Ein Mann namens Schnabelmax
Doch nicht nur in Collagen hat sich der Surrealist an der Fotografie abgearbeitet. Im Kapitel "Max Ernst vor der Kamera" zeigt sich, wie gern der Künstler sich selbst fotografieren ließ und welch große Lust er am Rollenspiel hatte. Auf zahlreichen Fotografien posiert Max Ernst mit seinen Kunstwerken. Manchmal auch gemeinsam mit seinen Partnerinnen. Auf einem Foto lehnen sich der Künstler und seine Ehefrau Dorothea Tanning an die großen Zementskulptur eines Steinbocks "Capricorn" und verschmelzen fast mit ihr.

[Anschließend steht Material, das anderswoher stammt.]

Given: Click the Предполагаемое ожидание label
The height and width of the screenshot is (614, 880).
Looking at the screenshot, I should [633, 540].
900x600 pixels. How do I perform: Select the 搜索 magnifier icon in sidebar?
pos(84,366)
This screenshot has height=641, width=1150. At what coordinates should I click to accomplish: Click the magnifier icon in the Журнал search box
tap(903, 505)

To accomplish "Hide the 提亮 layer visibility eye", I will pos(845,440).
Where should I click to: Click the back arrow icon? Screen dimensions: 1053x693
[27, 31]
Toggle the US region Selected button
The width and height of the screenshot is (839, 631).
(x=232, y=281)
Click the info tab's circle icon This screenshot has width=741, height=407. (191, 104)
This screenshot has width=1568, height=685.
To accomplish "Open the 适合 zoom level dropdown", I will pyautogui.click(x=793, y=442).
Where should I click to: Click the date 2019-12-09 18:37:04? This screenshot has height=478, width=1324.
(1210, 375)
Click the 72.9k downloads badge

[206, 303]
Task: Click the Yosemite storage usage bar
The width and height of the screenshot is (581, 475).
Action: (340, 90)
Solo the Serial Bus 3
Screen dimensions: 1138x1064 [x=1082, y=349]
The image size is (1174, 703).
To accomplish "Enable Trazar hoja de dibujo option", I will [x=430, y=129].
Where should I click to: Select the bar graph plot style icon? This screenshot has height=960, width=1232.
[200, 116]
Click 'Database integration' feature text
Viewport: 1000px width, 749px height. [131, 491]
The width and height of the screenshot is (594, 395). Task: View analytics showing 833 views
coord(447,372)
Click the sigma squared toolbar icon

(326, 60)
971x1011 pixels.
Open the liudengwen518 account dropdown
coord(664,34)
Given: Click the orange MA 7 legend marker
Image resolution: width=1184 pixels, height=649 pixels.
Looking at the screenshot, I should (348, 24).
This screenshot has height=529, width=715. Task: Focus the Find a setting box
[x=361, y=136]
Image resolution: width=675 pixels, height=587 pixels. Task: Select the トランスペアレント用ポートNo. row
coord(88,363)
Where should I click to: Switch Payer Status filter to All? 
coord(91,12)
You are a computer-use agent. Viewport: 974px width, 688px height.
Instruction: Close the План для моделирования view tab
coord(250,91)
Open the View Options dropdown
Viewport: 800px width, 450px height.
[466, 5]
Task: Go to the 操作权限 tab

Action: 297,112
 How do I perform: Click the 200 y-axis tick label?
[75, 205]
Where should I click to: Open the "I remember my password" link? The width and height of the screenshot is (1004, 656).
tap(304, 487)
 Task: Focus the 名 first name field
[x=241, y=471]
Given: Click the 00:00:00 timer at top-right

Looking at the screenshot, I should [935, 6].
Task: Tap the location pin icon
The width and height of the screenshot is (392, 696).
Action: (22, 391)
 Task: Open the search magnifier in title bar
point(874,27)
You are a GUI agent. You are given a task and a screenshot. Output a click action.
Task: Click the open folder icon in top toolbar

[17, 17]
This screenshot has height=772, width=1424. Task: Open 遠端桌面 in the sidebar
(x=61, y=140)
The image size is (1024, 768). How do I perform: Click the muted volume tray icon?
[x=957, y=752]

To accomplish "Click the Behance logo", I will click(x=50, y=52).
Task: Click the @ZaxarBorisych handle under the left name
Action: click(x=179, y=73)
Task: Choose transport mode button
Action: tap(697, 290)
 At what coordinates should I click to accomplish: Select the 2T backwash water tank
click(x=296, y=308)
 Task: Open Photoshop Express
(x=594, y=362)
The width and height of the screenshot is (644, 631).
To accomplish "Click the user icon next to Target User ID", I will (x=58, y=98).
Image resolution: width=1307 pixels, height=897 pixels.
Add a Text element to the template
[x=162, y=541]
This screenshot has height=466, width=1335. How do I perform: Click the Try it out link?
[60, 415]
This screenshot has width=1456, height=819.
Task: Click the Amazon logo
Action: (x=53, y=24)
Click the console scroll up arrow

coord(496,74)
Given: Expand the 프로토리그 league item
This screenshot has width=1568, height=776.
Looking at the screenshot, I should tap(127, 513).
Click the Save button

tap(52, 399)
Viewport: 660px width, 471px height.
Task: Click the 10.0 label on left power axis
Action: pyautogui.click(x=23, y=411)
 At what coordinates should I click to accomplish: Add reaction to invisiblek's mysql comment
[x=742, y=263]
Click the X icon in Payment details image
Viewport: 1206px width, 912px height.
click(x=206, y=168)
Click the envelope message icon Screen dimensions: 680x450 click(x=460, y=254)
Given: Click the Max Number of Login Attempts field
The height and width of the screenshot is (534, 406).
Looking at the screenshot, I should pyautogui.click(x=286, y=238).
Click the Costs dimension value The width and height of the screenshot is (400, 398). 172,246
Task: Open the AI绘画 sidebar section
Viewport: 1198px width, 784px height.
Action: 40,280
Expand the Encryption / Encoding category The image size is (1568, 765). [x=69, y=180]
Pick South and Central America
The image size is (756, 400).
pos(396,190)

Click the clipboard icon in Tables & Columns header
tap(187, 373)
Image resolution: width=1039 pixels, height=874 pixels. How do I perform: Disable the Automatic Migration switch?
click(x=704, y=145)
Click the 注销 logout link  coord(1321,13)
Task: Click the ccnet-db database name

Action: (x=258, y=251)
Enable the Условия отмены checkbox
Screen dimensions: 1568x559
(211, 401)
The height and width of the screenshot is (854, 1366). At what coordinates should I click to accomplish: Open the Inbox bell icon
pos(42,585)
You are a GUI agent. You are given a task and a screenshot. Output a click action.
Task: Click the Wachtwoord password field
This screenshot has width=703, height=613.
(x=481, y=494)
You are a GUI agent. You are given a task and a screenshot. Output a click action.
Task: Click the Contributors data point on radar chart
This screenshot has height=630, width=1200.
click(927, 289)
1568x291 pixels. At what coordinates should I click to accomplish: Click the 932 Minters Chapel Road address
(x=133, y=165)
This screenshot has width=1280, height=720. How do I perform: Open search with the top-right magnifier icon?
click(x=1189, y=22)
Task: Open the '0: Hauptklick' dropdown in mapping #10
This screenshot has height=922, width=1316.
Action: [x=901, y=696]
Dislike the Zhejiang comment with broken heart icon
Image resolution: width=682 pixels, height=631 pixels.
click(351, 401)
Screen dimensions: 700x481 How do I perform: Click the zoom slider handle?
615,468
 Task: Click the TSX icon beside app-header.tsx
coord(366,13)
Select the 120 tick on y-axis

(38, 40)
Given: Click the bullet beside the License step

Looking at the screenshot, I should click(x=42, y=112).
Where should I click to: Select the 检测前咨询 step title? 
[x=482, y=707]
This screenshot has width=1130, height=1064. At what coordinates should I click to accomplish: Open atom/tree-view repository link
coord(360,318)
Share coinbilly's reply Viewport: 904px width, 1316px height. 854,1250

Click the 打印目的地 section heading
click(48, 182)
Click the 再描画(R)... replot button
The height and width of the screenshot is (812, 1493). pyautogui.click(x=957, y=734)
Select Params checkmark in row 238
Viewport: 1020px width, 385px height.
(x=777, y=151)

Der bekannte Porträtfotograf Arnold Newman hat in der New Yorker Wohnung der kurzzeitigen Ehefrau von Max Ernst und Kunstsammlerin Peggy Guggenheim einen surrealistischen Moment eingefangen. Max Ernst sitzt in einem thronartigen, geschnitzten Holzsessel und raucht eine Zigarette. Der Qualm umwölkt den Kopf von Max Ernst und auf einer Seite formt sich neben seinem Kopf ein kleines Vogelwesen aus weißem Rauch. "Ein schöner fotografischer Zufall, denn der Vogel war ja eine Art Alter Ego für den Künstler und taucht in seinem Werk immer wieder auf", freut sich Ludger Derenthal. Seit seiner Kindheit hatte Max Ernst eine ganz besondere Affinität zu Vögeln und nannte sich bisweilen sogar selbst "Schnabelmax".
Surrealistische Selfies
Ein besonders schöner Moment in der Ausstellung, ist auch die Entdeckung eines Fotostreifen aus dem Fotoautomaten, der 1925 erfunden wurde und mit dem die Surrealisten gern experimentierten. Max Ernst schneidet auf den Fotos Grimassen der wildesten Art, hält sich die Hände vors Gesicht und schielt. Für Ludger Derental ist dieser Fotostreifen etwas ganz Besonderes: "Das sind die allerersten Selfies und gleichzeitig auch Statements. Ich kann machen, was ich will - Hauptsache, ich bin es, der entscheidet, was gemacht wird."